* [Directions for this task] Please give back, word for word, each line from the start of the entries through the one in which "[Show More Social Sharing] (74, 271)" is found.

*** Stored data ***

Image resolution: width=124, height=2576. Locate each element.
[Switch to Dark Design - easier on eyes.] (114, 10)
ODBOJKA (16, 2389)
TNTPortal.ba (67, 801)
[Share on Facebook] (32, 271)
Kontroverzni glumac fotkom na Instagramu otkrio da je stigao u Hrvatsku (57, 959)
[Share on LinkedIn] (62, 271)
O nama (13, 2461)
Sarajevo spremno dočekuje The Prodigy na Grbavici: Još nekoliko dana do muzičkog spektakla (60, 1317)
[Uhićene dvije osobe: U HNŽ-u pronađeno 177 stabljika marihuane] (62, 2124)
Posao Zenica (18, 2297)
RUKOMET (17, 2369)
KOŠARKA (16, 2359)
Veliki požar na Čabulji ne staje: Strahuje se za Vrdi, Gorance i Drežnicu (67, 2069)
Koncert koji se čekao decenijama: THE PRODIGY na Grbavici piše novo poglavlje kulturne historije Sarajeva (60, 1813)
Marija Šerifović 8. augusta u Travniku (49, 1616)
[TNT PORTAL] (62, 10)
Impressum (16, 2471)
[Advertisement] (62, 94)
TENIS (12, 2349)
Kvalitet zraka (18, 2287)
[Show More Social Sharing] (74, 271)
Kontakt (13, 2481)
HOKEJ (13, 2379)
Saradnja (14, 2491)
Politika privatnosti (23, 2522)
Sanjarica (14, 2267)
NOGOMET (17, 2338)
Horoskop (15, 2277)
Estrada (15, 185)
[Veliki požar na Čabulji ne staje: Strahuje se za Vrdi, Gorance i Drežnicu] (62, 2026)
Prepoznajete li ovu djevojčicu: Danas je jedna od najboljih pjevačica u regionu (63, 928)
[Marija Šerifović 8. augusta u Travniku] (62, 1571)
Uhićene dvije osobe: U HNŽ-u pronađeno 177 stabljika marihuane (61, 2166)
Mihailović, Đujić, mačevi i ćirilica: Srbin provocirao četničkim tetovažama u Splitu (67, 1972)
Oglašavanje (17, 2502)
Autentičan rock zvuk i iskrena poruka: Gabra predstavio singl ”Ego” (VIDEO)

*** End of Stored data ***

* [Reply]
Image resolution: width=124, height=2576. Locate each element.
[Switch to Dark Design - easier on eyes.] (114, 10)
ODBOJKA (16, 2389)
TNTPortal.ba (67, 801)
[Share on Facebook] (32, 271)
Kontroverzni glumac fotkom na Instagramu otkrio da je stigao u Hrvatsku (57, 959)
[Share on LinkedIn] (62, 271)
O nama (13, 2461)
Sarajevo spremno dočekuje The Prodigy na Grbavici: Još nekoliko dana do muzičkog spektakla (60, 1317)
[Uhićene dvije osobe: U HNŽ-u pronađeno 177 stabljika marihuane] (62, 2124)
Posao Zenica (18, 2297)
RUKOMET (17, 2369)
KOŠARKA (16, 2359)
Veliki požar na Čabulji ne staje: Strahuje se za Vrdi, Gorance i Drežnicu (67, 2069)
Koncert koji se čekao decenijama: THE PRODIGY na Grbavici piše novo poglavlje kulturne historije Sarajeva (60, 1813)
Marija Šerifović 8. augusta u Travniku (49, 1616)
[TNT PORTAL] (62, 10)
Impressum (16, 2471)
[Advertisement] (62, 94)
TENIS (12, 2349)
Kvalitet zraka (18, 2287)
[Show More Social Sharing] (74, 271)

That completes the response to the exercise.